El físico nuclear, de larga trayectoria en Bariloche y figura clave en la promoción de la transición energética, murió a los 78 años tras una enfermedad congénita.

Juan Carlos Bolcich, físico nuclear, investigador y uno de los principales impulsores del uso del hidrógeno como energía limpia en Argentina, murió este sábado a los 78 años. Referente académico y divulgador incansable, su fallecimiento generó un profundo pesar en la comunidad científica y en Bariloche, la ciudad donde desarrolló la mayor parte de su trayectoria.

Nacido en Necochea en 1947, llegó a Bariloche en 1969 para estudiar Física Nuclear en el Instituto Balseiro, formación que lo llevó luego a trabajar en el Centro Atómico Bariloche. Desde sus primeros años combinó investigación, docencia y un activismo creciente por el ambiente, convencido de que la transición energética debía adelantarse varias décadas para evitar daños irreversibles al planeta.

Bolcich fue uno de los mayores defensores del hidrógeno como combustible del futuro. Impulsó proyectos pioneros, como la instalación de la primera planta de producción por electrólisis en Pico Truncado y la puesta en marcha del primer auto a hidrógeno del país, un Renault 9 que se convirtió en símbolo de su visión. Su trabajo lo llevó a presidir la Asociación Argentina de Hidrógeno y la Asociación Internacional para la Energía del Hidrógeno.

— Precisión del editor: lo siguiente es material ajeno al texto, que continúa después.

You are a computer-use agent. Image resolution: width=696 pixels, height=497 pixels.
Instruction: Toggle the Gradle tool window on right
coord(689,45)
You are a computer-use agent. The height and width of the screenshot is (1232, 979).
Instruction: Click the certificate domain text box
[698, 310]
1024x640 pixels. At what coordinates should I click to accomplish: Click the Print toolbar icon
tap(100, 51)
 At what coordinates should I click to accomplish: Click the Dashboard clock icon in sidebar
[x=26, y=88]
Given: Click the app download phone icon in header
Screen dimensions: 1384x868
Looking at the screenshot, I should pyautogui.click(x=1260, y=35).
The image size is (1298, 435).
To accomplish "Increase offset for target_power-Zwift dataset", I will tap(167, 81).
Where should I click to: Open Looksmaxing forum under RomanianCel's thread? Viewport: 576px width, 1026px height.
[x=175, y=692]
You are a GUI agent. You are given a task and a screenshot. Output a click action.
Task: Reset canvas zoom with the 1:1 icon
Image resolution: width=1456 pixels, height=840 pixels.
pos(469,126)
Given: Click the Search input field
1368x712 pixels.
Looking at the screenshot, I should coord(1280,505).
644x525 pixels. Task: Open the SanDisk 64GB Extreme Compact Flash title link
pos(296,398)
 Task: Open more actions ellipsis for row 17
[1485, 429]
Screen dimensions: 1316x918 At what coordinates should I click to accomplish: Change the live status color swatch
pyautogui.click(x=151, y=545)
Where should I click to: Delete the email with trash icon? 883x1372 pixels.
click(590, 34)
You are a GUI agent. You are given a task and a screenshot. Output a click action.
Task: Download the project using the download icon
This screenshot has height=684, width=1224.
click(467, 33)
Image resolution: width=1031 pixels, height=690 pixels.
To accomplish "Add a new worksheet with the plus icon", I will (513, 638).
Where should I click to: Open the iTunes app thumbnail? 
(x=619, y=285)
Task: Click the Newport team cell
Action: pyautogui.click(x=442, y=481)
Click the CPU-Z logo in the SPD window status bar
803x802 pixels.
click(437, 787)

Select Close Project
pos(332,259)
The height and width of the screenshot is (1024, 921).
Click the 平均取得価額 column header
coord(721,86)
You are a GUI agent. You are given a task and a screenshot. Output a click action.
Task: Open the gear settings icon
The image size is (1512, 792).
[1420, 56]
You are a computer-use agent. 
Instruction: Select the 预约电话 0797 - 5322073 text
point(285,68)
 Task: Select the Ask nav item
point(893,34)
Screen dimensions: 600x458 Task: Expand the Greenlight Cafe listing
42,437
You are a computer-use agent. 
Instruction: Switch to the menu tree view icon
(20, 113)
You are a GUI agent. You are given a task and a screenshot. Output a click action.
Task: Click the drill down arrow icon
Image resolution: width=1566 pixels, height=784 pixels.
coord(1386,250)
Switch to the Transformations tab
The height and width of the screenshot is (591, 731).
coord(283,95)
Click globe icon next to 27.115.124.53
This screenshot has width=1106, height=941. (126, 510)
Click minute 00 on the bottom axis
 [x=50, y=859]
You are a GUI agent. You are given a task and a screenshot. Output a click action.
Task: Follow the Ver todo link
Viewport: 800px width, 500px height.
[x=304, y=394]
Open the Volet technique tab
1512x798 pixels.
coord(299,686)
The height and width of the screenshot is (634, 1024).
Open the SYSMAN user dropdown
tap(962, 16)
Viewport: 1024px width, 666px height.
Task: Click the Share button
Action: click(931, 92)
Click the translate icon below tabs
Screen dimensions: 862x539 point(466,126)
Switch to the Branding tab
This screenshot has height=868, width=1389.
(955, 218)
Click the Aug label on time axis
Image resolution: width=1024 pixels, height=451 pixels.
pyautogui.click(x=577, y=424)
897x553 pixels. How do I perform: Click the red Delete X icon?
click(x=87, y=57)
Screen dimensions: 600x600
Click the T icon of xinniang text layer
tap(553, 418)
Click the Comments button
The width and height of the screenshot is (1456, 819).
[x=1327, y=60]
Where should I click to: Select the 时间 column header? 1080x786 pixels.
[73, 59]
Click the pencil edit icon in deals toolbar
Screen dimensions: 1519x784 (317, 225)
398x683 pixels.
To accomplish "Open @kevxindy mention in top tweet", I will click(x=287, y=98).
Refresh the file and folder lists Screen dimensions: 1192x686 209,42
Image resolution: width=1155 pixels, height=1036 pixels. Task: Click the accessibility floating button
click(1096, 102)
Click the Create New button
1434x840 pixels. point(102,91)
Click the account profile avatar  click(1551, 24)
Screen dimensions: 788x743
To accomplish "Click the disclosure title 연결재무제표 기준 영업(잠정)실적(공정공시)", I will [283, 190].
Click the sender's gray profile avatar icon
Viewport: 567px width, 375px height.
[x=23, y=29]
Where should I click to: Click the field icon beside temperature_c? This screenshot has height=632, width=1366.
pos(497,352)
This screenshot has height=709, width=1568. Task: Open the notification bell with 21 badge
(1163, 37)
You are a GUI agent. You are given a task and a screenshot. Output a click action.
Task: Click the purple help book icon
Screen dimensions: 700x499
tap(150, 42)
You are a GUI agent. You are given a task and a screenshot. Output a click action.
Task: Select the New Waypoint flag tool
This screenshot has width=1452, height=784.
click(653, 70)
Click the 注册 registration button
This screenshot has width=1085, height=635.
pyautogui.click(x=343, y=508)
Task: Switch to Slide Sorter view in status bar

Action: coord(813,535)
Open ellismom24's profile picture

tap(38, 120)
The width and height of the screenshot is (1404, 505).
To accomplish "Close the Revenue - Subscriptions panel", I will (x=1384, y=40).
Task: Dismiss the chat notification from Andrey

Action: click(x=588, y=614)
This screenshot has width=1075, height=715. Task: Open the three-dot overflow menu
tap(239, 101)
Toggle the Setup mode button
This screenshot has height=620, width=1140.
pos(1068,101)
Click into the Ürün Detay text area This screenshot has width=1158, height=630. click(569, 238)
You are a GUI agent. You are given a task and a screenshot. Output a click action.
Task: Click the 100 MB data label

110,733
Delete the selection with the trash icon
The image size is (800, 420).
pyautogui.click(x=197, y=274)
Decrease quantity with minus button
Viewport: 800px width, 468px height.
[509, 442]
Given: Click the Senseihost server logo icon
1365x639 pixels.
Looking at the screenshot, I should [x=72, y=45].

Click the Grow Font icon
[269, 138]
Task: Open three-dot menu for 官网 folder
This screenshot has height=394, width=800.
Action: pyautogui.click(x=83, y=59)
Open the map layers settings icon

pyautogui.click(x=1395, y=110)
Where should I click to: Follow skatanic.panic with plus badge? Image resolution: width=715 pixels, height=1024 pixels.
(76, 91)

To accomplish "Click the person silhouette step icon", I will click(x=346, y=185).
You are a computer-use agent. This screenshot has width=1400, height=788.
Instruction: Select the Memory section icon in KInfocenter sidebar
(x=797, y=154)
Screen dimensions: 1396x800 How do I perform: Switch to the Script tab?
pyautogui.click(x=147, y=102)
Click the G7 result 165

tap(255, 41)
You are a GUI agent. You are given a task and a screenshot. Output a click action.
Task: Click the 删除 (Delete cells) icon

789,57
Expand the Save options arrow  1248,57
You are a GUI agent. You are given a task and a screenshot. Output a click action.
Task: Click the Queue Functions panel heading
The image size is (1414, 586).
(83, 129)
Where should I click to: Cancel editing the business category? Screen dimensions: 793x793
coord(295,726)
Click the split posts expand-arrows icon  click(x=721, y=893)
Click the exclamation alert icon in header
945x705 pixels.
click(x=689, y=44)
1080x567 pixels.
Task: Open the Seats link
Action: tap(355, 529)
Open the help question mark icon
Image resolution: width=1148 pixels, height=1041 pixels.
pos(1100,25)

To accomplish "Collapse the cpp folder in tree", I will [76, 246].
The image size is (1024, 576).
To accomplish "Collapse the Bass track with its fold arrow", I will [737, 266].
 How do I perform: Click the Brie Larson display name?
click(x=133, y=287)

Su tarea académica también dejó huella en Bariloche, donde impulsó la llegada de la Universidad Tecnológica Nacional y promovió numerosas iniciativas vinculadas a la ingeniería y la formación técnica. En cada uno de sus proyectos aplicó su convicción sobre la urgencia de abandonar los combustibles fósiles y explorar alternativas limpias.

En los últimos años continuó vinculado a planes estratégicos, como el proyecto de hidrógeno verde impulsado en Río Negro, mientras convivía con una enfermedad congénita que afectaba su coagulación y que derivó en múltiples internaciones recientes. Aun así, mantuvo su actividad intelectual y su vocación pedagógica hasta poco antes de su muerte.

Bolcich deja a su esposa, Maggie, a sus cinco hijos y a generaciones de alumnos, colegas e investigadores que lo reconocen como un precursor. Para Bariloche y para el campo científico argentino, su figura queda asociada a una vida dedicada a pensar el futuro energético del país y a advertir, con décadas de anticipación, sobre los riesgos ambientales que hoy forman parte de la agenda global.